● **GIVEN INSTRUCTION**: Set out every line of the entries below as a numbered list, skipping blank lines and leaving out the pictures.

========================================================================

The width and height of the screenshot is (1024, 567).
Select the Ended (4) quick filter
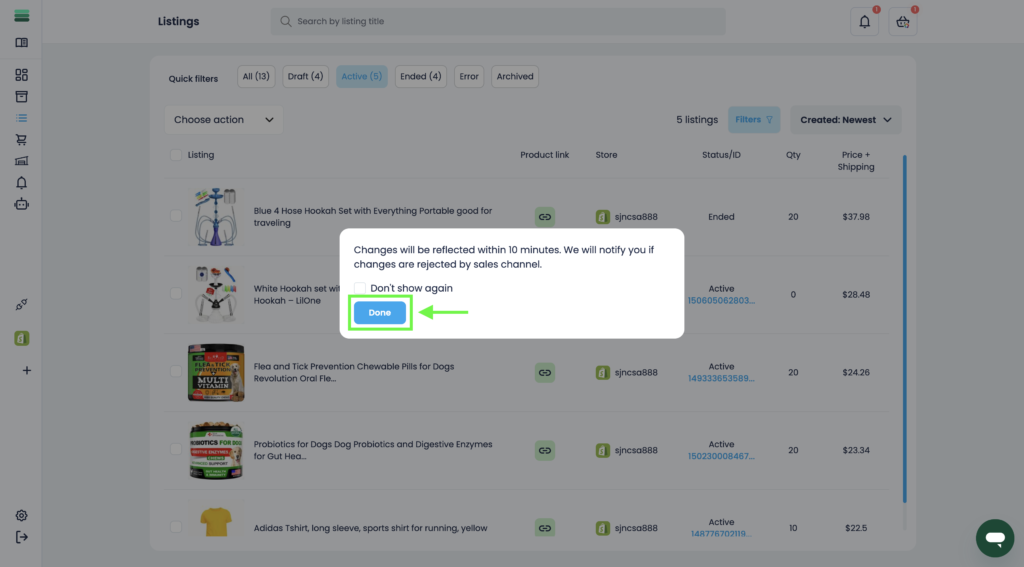tap(421, 76)
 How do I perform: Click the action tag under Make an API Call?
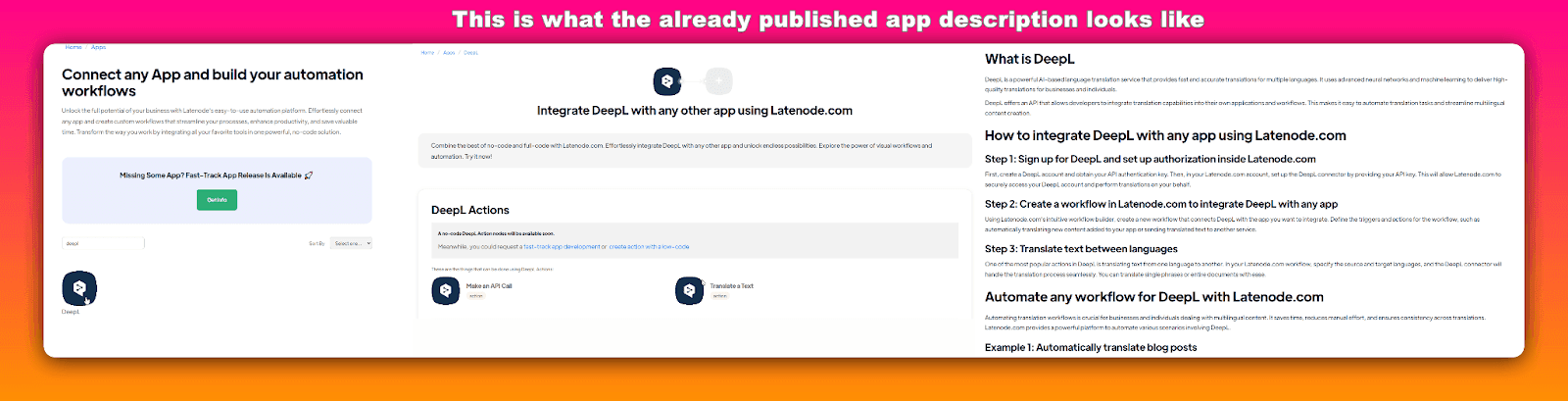click(x=475, y=295)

========================================================================

● **SOLVED PROBLEM**:
1. The width and height of the screenshot is (1024, 567).
2. Select the Ended (4) quick filter
3. tap(421, 76)
4.  How do I perform: Click the action tag under Make an API Call?
5. click(x=475, y=295)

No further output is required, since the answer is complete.